Rinaldo is the third opposing player suspended this season for an illegal hit on a Red Wings’ player, joining St. Louis Blues’ Chris Stewart and Ian Cole, who both received three-game suspensions.
|Tomas Holmstrom sits on the snowmobile that his Red Wings' teammates presented to him Saturday in recognition for playing in 1,000 NHL games. (Photo by Dave Reginek)
The 39-year-old Demolition Man has won four Stanley Cup titles and dealt with numerous debilitating injuries throughout a 14-plus season career that would surely limit – if not altogether end – the hockey lifeline of lesser willed individuals.
And it made perfect sense that Holmstrom receive a battle scar, a sort of reminder of his longevity milestone when in the first period Friday he had his nose broken and bloodied, courtesy of Anaheim forward George Parros.
“Of course it's going to happen in my 1,000th game,” Holmstrom said of his first career broken nose. “A little pain to remember.”
But by Saturday morning, Holmstrom was on to more pleasant thoughts when his Red Wings’ teammates surprised him with a Ski-Doo Renegade snowmobile, driven onto the ice at Joe Louis Arena by Henrik Zetterberg.
It’s a hockey tradition for players to pony-up to get a nice gift for a teammate who reaches 1,000-games. When asked for ideas, Holmstrom told his teammates that he would love to go on an Alaskan fishing trip. But the Wings’ players know how he likes snowmobiling, something that he’s done with his kids in northern Michigan during past few All-Star breaks.

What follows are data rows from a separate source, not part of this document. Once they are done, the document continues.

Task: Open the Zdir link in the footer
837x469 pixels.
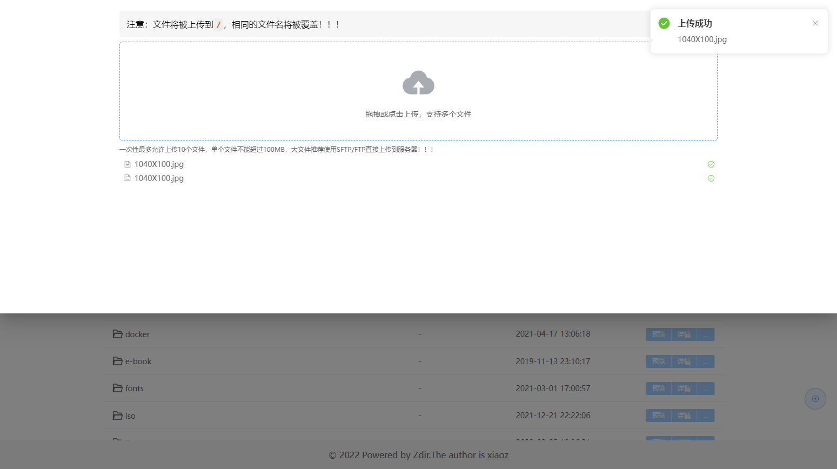Action: coord(421,455)
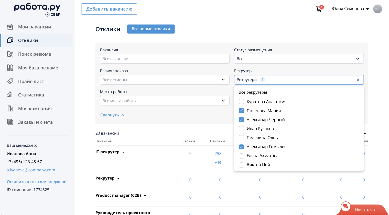Uncheck the Поленова Мария checkbox
Viewport: 389px width, 215px height.
[x=241, y=111]
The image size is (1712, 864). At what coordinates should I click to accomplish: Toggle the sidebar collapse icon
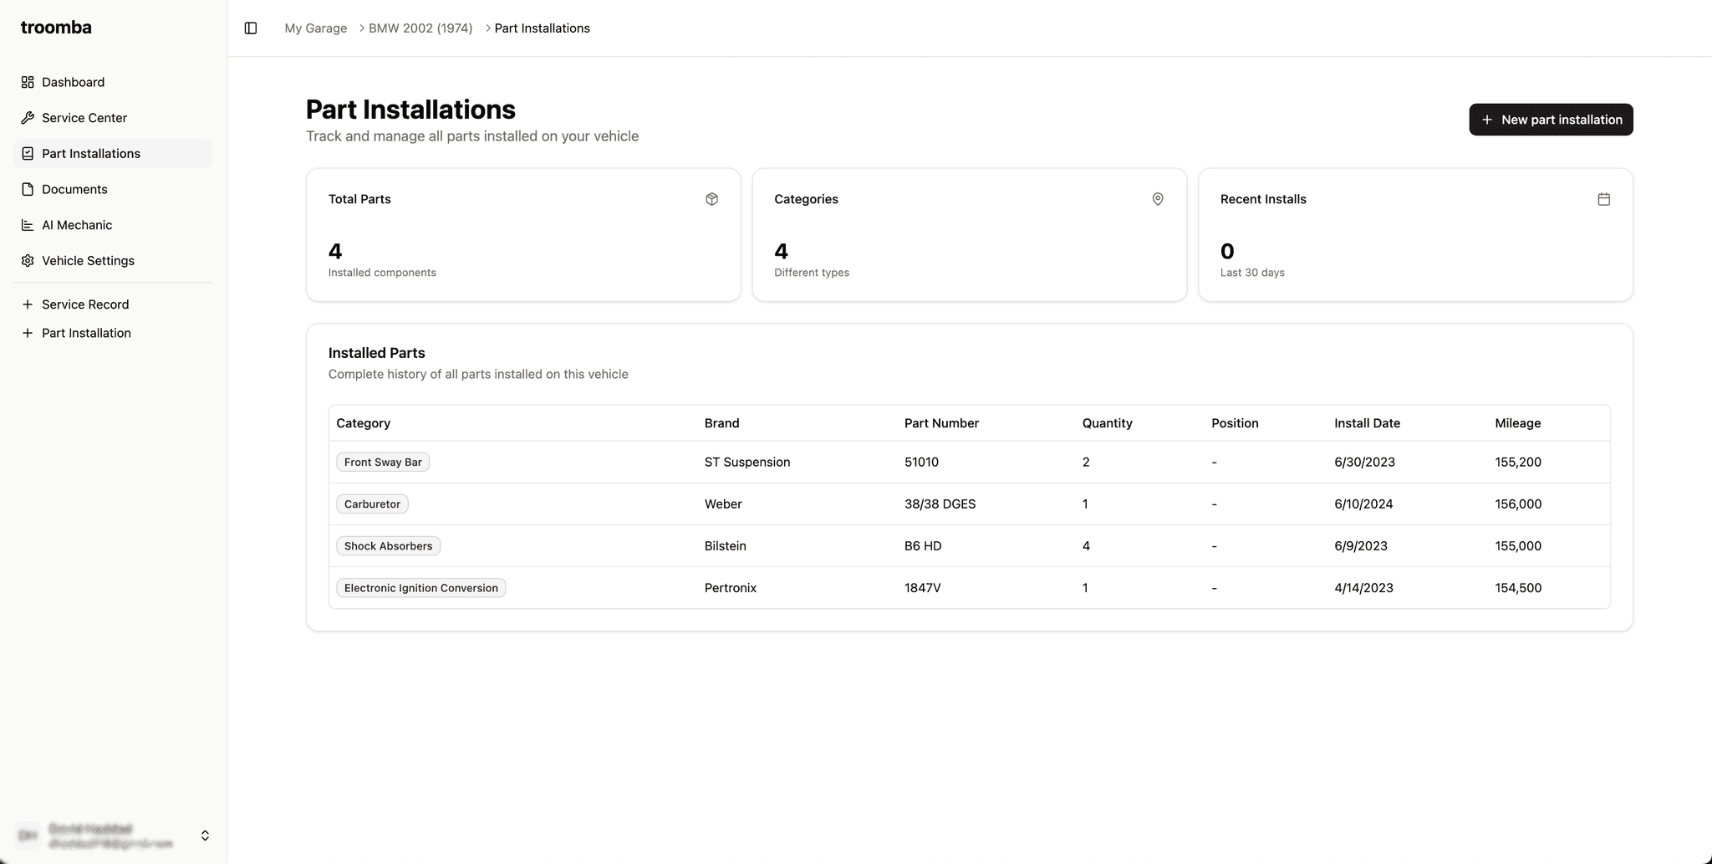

The players threw Holmstrom a curveball when they purchased the iron sled model designed for the rider who prefer to hit off-trail terrain more than groomed trails.
“That was nice for the boys. I've got some nice teammates,” said Holmstrom, who began snowmobiling as a pre-teen growing up in northern Sweden. “They know I love snowmobiles. It was nice of them.”
The snowmobile was natural choice, Zetterberg said.
“I grew up loving snowmobiles. We enjoyed doing it,” Zetterberg said. “He really enjoys the outdoors, so it was a pretty easy choice. He had a few different ones, and we thought the snowmobile he would always use.”